By Becky Pazkowski

On September 17, several of our local experts came together in Pilgrim Hall to share with us the importance of our bay area and why what we are doing on the peninsula is critical to the preservation of Sarasota Bay.  Those experts, Sara Kane from the Sarasota Bay Estuary Program, Damon Moore from the Ecological Resources Program in Manatee County, and Jeanne Dubi of the Sarasota Audubon Society educated us on the characteristics of Sarasota Bay and some of the critical issues around our local habitat and bird rookery.  Below is a summary of why those experts called us (and I use their word) AWESOME.

First, a little education . . . a watershed is the area of land that provides water flow from higher elevation to larger water bodies at the bottom of a drainage basin.  Our Sarasota Bay Watershed covers 250 square miles and is the home to 500,000 people.  Estuaries are semi-enclosed areas, such as bays and lagoons, where freshwater mixes with salt water from the sea.  Estuaries are an important resource because they create more food per acre than the richest farmland.  Sarasota Bay Estuary is the home to more than 1400 native species of diverse plants and animals.

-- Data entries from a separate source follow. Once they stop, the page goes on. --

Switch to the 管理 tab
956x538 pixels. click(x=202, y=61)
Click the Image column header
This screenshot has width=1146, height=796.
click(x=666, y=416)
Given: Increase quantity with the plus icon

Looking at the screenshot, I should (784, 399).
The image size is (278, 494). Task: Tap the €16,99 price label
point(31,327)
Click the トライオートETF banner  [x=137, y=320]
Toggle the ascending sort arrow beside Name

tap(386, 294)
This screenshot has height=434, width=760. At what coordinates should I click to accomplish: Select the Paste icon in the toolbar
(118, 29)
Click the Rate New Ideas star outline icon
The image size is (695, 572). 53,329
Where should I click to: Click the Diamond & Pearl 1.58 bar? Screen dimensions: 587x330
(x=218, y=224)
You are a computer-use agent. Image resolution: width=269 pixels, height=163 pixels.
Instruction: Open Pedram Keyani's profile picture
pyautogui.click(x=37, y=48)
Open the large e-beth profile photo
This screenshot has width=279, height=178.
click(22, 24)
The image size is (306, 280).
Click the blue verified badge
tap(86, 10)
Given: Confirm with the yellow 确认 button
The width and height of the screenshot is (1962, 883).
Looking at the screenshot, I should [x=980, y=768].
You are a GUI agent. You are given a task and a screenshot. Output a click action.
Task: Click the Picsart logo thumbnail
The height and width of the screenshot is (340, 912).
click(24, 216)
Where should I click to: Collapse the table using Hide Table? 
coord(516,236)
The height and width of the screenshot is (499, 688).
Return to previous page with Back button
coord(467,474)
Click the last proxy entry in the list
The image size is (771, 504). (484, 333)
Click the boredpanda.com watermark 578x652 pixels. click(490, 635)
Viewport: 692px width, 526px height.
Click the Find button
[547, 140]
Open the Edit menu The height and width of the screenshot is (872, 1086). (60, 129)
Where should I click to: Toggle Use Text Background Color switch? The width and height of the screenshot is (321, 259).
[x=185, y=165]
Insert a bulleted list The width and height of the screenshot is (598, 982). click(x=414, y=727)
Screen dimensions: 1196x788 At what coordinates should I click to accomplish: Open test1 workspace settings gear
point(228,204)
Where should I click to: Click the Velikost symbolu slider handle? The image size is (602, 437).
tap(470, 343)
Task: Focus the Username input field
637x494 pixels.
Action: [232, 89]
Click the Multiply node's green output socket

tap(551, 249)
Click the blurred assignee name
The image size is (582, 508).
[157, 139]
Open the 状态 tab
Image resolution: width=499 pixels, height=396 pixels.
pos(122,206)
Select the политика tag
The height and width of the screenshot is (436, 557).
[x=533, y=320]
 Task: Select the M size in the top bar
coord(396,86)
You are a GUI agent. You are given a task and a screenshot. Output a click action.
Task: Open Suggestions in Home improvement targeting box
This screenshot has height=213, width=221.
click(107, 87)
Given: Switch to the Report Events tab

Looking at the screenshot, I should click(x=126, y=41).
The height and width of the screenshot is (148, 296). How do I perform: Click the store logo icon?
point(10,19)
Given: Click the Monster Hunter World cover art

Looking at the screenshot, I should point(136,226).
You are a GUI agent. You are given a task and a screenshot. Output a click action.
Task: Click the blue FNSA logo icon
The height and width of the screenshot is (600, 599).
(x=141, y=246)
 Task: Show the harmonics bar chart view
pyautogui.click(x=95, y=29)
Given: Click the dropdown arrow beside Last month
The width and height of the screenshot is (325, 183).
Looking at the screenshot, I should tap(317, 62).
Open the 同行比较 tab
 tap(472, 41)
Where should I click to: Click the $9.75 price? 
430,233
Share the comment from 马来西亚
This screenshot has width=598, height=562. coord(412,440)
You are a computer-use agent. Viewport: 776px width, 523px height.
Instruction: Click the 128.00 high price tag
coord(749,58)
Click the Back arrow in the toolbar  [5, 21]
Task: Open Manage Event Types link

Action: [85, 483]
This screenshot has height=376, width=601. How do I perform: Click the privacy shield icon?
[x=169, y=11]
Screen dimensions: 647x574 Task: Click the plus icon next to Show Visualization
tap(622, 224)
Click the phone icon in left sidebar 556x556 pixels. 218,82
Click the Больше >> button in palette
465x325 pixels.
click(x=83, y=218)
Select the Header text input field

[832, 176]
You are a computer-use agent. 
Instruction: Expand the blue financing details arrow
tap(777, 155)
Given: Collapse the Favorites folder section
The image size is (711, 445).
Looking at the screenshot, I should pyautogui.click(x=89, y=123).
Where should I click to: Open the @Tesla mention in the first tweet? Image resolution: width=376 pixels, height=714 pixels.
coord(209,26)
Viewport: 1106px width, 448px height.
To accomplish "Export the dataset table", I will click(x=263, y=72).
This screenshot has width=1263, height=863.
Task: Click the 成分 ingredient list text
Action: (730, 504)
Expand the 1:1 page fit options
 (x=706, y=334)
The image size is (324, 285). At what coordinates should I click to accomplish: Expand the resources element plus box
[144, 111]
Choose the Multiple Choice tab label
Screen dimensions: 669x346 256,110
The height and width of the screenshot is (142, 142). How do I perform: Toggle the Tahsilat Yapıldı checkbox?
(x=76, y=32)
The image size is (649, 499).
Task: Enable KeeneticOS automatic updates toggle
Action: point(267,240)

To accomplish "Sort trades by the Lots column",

What has been happening to our Bay to get our attention?  Well, several things, including storm water pollution, loss of habitat, loss of wetlands, diminished sea grass, and diminished hard bottom.  The reason that we are called “awesome” by the local experts has to do with the second point—loss of habitat—and here’s why.  Our peninsula was once considered a natural habitat to native Florida plants and birds.  Over the years, plantings, development, erosion, droughts, and major storms have affected the balance of this natural habitat.  Plants have ceased to grow because of the proliferation of invasive trees, which decrease the insect, bird, and animal population, all of which throws off the balance.  The goal of our peninsula restoration is to remove invasive plantings and replace them with natural and native plants as part of a long-term effort to restore its natural ecosystem.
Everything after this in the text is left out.